══ Records for the exercise ══

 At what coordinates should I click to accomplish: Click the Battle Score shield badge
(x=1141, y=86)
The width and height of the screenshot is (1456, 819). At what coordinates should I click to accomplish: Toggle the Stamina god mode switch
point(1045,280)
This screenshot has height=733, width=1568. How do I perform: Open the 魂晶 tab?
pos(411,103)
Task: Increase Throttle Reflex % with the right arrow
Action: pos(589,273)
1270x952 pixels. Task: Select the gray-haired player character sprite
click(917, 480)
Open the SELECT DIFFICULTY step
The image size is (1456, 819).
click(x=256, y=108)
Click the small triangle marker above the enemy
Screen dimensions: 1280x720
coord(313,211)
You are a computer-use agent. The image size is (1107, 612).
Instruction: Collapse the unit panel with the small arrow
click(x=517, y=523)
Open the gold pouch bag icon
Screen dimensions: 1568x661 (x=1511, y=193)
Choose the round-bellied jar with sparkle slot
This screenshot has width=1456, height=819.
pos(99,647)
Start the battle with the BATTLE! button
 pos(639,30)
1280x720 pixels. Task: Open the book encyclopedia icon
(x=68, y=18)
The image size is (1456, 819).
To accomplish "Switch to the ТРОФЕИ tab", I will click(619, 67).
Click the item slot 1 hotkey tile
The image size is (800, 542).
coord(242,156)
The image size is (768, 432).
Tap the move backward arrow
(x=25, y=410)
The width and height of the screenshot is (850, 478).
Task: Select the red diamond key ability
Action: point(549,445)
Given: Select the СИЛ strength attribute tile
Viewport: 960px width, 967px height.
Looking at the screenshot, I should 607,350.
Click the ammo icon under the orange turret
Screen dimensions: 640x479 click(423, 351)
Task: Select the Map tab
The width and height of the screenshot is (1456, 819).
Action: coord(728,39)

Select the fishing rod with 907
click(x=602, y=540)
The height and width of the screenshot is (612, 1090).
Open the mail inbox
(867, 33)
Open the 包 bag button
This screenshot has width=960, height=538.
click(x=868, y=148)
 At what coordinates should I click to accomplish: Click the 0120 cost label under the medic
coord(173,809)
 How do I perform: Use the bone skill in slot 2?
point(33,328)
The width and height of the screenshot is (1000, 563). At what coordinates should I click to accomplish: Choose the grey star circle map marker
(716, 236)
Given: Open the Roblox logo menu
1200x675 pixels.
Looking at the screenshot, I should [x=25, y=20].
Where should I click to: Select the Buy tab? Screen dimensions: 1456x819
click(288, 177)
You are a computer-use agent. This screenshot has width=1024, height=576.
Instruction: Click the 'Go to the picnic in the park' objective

═══

### Exercise prompt
Please set out all the data above as a Markdown table with two columns, No. and Line. Give each non-blank line its own row, numbered in order, and leave out blank lines.

### Output
| No. | Line |
|---|---|
| 1 |  At what coordinates should I click to accomplish: Click the Battle Score shield badge |
| 2 | (x=1141, y=86) |
| 3 | The width and height of the screenshot is (1456, 819). At what coordinates should I click to accomplish: Toggle the Stamina god mode switch |
| 4 | point(1045,280) |
| 5 | This screenshot has height=733, width=1568. How do I perform: Open the 魂晶 tab? |
| 6 | pos(411,103) |
| 7 | Task: Increase Throttle Reflex % with the right arrow |
| 8 | Action: pos(589,273) |
| 9 | 1270x952 pixels. Task: Select the gray-haired player character sprite |
| 10 | click(917, 480) |
| 11 | Open the SELECT DIFFICULTY step |
| 12 | The image size is (1456, 819). |
| 13 | click(x=256, y=108) |
| 14 | Click the small triangle marker above the enemy |
| 15 | Screen dimensions: 1280x720 |
| 16 | coord(313,211) |
| 17 | You are a computer-use agent. The image size is (1107, 612). |
| 18 | Instruction: Collapse the unit panel with the small arrow |
| 19 | click(x=517, y=523) |
| 20 | Open the gold pouch bag icon |
| 21 | Screen dimensions: 1568x661 (x=1511, y=193) |
| 22 | Choose the round-bellied jar with sparkle slot |
| 23 | This screenshot has width=1456, height=819. |
| 24 | pos(99,647) |
| 25 | Start the battle with the BATTLE! button |
| 26 |  pos(639,30) |
| 27 | 1280x720 pixels. Task: Open the book encyclopedia icon |
| 28 | (x=68, y=18) |
| 29 | The image size is (1456, 819). |
| 30 | To accomplish "Switch to the ТРОФЕИ tab", I will click(619, 67). |
| 31 | Click the item slot 1 hotkey tile |
| 32 | The image size is (800, 542). |
| 33 | coord(242,156) |
| 34 | The image size is (768, 432). |
| 35 | Tap the move backward arrow |
| 36 | (x=25, y=410) |
| 37 | The width and height of the screenshot is (850, 478). |
| 38 | Task: Select the red diamond key ability |
| 39 | Action: point(549,445) |
| 40 | Given: Select the СИЛ strength attribute tile |
| 41 | Viewport: 960px width, 967px height. |
| 42 | Looking at the screenshot, I should 607,350. |
| 43 | Click the ammo icon under the orange turret |
| 44 | Screen dimensions: 640x479 click(423, 351) |
| 45 | Task: Select the Map tab |
| 46 | The width and height of the screenshot is (1456, 819). |
| 47 | Action: coord(728,39) |
| 48 | Select the fishing rod with 907 |
| 49 | click(x=602, y=540) |
| 50 | The height and width of the screenshot is (612, 1090). |
| 51 | Open the mail inbox |
| 52 | (867, 33) |
| 53 | Open the 包 bag button |
| 54 | This screenshot has width=960, height=538. |
| 55 | click(x=868, y=148) |
| 56 |  At what coordinates should I click to accomplish: Click the 0120 cost label under the medic |
| 57 | coord(173,809) |
| 58 |  How do I perform: Use the bone skill in slot 2? |
| 59 | point(33,328) |
| 60 | The width and height of the screenshot is (1000, 563). At what coordinates should I click to accomplish: Choose the grey star circle map marker |
| 61 | (716, 236) |
| 62 | Given: Open the Roblox logo menu |
| 63 | 1200x675 pixels. |
| 64 | Looking at the screenshot, I should [x=25, y=20]. |
| 65 | Where should I click to: Select the Buy tab? Screen dimensions: 1456x819 |
| 66 | click(288, 177) |
| 67 | You are a computer-use agent. This screenshot has width=1024, height=576. |
| 68 | Instruction: Click the 'Go to the picnic in the park' objective |